Every time I think I've figured out the details of passing data frame columns into functions, I find a new situation that complicates the process.
I have a custom function in which I'm passing the data frame columns using curly brackets {{}}. This works great for calling them as part of dplyr sequences, as shown in sampfun1 below. However, if I want to use a very simple function on a single column (for example, sd(mtcars$disp)
), I run into difficulties, as it does not seem possible to use the curly brackets directly on the dataframe (df${{col}}
or any similar alternative I've tried).
Right now I'm getting around this by using df[[deparse(substitute(col))]]
, as shown in sampfun2 below. This is fine, but is a bit clunky, especially in complex functions where multiple columns are being passed and then being used in different ways. Is there a simpler way to achieve the output for sampfun2? I know I could just pass the column name as a string and go directly to df[[col]
, but I'd like to avoid that since I'm using the column in other ways elsewhere in the function.
library(dplyr)
sampfun1 <- function(df, col){
df %>%
mutate(xsd = sd({{col}}))

#### Supplied data:

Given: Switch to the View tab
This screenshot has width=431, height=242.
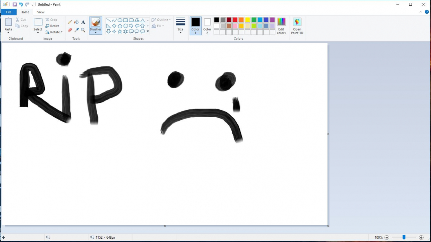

#### Tasks to carry out:
(a) Reproduce the R forum post on passing data frame columns from "I have a custom" to "(for example, sd(mtcars$disp)", with "dplyr sequences" changed to "dplyr pipelines".
(b) Carry on the R forum post on passing data frame columns, starting right after its final line.

#### Final results:
(a)
I have a custom function in which I'm passing the data frame columns using curly brackets {{}}. This works great for calling them as part of dplyr pipelines, as shown in sampfun1 below. However, if I want to use a very simple function on a single column (for example, sd(mtcars$disp)

(b)
}
sampfun2 <- function(df, col){
colStr <- deparse(substitute(col))
dat_sd <- sd(df[[colStr]])
}
disp_sd1 <- sampfun1(mtcars, disp)
disp_sd2 <- sampfun2(mtcars, disp)
EDIT for clarification: This is a very simplified function just to display the issue of passing a column into a function and then calling just the column (rather than e.g. something through dplyr that calls first the data frame and then the function). My goal isn't to pass a large number of columns to the same function, just to simplify the syntax if I need to repeatedly call that column in different contexts. When calling a subset of the data frame using dplyr
, this isn't a problem - it only arises when trying to extract the column. Here is another example to maybe better illustrate what I'm trying to do:
sampfun3 <- function(df, col){
single_col <- df %>% select({{col}}) %>% pull()
dat_sd <- sd(single_col)
}
This also works for what I'm trying to do, though it's a little more cumbersome than sampfun2. I was just wondering if there's a simpler way to extract a specific column when it's been passed using {{}}.
More approaches:
sampfun3 <- function(df, col) {
df |> pull({{col}}) |> sd()
}
> sampfun3(mtcars, disp)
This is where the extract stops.